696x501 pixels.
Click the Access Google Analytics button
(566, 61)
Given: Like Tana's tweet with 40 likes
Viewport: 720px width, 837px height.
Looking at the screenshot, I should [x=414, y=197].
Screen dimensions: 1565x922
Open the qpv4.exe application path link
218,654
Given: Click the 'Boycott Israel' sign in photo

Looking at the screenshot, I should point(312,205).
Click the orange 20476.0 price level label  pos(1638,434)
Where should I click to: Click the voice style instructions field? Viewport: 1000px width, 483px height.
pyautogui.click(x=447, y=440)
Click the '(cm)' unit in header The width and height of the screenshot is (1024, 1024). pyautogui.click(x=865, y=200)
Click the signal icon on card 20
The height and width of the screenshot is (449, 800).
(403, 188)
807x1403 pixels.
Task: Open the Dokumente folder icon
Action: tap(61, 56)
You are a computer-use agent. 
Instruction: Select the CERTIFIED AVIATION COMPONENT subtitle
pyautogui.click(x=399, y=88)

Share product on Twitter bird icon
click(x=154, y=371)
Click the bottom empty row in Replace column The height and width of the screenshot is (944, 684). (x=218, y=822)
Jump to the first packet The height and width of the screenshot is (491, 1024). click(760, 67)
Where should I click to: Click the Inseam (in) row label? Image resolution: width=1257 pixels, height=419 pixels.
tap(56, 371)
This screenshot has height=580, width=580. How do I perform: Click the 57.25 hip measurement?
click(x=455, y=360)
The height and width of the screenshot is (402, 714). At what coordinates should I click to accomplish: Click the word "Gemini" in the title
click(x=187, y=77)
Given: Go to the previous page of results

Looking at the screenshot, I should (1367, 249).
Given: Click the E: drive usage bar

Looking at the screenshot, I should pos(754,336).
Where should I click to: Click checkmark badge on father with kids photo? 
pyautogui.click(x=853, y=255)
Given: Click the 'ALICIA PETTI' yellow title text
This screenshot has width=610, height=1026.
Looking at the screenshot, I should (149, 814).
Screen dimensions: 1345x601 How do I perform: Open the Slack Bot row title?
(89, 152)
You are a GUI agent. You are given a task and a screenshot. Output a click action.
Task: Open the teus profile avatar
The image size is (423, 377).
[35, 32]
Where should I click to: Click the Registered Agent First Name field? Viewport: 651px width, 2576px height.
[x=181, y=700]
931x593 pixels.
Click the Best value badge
================================
■ TRY IT
Everything in the records must be returned exactly.

■ OUTPUT OF THE EXERCISE
696x501 pixels.
Click the Access Google Analytics button
(566, 61)
Given: Like Tana's tweet with 40 likes
Viewport: 720px width, 837px height.
Looking at the screenshot, I should [x=414, y=197].
Screen dimensions: 1565x922
Open the qpv4.exe application path link
218,654
Given: Click the 'Boycott Israel' sign in photo

Looking at the screenshot, I should point(312,205).
Click the orange 20476.0 price level label  pos(1638,434)
Where should I click to: Click the voice style instructions field? Viewport: 1000px width, 483px height.
pyautogui.click(x=447, y=440)
Click the '(cm)' unit in header The width and height of the screenshot is (1024, 1024). pyautogui.click(x=865, y=200)
Click the signal icon on card 20
The height and width of the screenshot is (449, 800).
(403, 188)
807x1403 pixels.
Task: Open the Dokumente folder icon
Action: tap(61, 56)
You are a computer-use agent. 
Instruction: Select the CERTIFIED AVIATION COMPONENT subtitle
pyautogui.click(x=399, y=88)

Share product on Twitter bird icon
click(x=154, y=371)
Click the bottom empty row in Replace column The height and width of the screenshot is (944, 684). (x=218, y=822)
Jump to the first packet The height and width of the screenshot is (491, 1024). click(760, 67)
Where should I click to: Click the Inseam (in) row label? Image resolution: width=1257 pixels, height=419 pixels.
tap(56, 371)
This screenshot has height=580, width=580. How do I perform: Click the 57.25 hip measurement?
click(x=455, y=360)
The height and width of the screenshot is (402, 714). At what coordinates should I click to accomplish: Click the word "Gemini" in the title
click(x=187, y=77)
Given: Go to the previous page of results

Looking at the screenshot, I should (1367, 249).
Given: Click the E: drive usage bar

Looking at the screenshot, I should pos(754,336).
Where should I click to: Click checkmark badge on father with kids photo? 
pyautogui.click(x=853, y=255)
Given: Click the 'ALICIA PETTI' yellow title text
This screenshot has width=610, height=1026.
Looking at the screenshot, I should (149, 814).
Screen dimensions: 1345x601 How do I perform: Open the Slack Bot row title?
(89, 152)
You are a GUI agent. You are given a task and a screenshot. Output a click action.
Task: Open the teus profile avatar
The image size is (423, 377).
[35, 32]
Where should I click to: Click the Registered Agent First Name field? Viewport: 651px width, 2576px height.
[x=181, y=700]
931x593 pixels.
Click the Best value badge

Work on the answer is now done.